### [INSTRUCTIONS TO FOLLOW]
Could you say how many lines below contain the word "computer"? Give the number with no other text.

### [Stored data entries]
▬▬▬

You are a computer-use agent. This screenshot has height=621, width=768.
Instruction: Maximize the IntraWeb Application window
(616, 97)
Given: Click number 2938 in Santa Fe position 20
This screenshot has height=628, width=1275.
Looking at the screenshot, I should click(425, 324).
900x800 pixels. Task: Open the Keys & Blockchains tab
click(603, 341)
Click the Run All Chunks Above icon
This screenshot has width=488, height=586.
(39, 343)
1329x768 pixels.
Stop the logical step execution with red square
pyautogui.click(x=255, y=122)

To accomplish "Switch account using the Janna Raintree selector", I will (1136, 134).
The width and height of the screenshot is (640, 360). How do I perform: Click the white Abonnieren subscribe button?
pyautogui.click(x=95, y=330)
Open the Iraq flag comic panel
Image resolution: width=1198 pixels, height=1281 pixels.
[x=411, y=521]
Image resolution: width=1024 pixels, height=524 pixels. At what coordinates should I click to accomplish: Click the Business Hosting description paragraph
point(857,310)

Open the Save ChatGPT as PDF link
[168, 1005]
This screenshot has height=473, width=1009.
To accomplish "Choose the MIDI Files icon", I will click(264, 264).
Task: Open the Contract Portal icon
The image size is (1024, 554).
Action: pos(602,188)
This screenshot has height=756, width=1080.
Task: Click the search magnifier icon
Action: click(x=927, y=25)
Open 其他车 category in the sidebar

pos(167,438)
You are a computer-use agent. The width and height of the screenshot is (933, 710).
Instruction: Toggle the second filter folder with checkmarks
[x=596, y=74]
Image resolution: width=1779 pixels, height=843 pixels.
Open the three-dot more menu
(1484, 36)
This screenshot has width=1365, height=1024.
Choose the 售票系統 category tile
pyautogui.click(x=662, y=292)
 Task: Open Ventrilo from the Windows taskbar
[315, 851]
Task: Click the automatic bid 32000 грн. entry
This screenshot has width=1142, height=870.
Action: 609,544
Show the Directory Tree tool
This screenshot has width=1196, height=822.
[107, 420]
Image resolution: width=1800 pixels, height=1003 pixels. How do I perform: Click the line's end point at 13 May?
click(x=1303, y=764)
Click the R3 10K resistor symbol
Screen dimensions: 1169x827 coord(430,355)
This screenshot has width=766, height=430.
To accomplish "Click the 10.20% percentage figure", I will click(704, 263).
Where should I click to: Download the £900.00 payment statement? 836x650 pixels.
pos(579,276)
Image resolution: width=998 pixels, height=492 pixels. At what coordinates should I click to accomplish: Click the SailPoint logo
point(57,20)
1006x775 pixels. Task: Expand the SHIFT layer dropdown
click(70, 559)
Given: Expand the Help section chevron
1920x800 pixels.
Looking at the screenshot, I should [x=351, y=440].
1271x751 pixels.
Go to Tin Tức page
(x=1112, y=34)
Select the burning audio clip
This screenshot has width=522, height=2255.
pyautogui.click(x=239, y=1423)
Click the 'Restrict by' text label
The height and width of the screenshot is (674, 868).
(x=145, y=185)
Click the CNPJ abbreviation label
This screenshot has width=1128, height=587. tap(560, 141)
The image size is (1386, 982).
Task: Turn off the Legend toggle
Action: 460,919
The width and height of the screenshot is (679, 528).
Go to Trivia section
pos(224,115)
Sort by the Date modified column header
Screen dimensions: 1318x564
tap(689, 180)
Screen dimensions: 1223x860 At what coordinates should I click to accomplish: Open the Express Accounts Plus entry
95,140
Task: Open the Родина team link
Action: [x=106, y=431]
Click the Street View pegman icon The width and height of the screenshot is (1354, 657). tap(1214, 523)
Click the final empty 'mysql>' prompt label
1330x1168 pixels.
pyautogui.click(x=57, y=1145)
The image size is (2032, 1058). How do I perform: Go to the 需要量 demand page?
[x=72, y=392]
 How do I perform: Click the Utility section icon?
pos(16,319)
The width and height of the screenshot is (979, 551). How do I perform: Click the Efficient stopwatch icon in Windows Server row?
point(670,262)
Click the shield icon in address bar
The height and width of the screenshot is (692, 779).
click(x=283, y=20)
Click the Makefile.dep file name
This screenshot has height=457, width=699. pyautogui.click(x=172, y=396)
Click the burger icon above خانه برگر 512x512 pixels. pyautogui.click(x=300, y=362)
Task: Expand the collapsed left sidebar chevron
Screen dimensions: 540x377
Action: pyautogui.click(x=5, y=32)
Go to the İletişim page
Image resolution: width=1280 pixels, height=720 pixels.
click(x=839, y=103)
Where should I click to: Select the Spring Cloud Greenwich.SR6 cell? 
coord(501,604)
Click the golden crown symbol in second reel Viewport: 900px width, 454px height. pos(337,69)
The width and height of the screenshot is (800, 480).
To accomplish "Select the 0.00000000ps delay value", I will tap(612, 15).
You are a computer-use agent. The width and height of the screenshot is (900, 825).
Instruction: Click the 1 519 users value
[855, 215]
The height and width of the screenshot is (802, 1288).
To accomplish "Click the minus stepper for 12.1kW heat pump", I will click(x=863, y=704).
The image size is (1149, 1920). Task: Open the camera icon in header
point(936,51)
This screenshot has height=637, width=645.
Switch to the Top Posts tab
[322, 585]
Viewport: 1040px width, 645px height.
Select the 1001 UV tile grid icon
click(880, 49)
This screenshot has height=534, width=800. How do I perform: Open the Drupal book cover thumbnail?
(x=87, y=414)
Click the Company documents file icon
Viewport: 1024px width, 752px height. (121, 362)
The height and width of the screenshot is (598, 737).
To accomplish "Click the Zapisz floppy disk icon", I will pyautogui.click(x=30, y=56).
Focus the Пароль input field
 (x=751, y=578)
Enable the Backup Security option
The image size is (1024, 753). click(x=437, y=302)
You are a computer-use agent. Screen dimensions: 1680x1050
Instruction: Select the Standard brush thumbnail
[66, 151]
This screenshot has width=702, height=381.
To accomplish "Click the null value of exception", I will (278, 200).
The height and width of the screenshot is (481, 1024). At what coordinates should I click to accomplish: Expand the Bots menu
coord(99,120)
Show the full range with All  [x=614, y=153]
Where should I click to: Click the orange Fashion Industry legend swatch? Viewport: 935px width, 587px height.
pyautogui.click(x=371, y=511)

▬▬▬

### [EXERCISE ANSWER]
4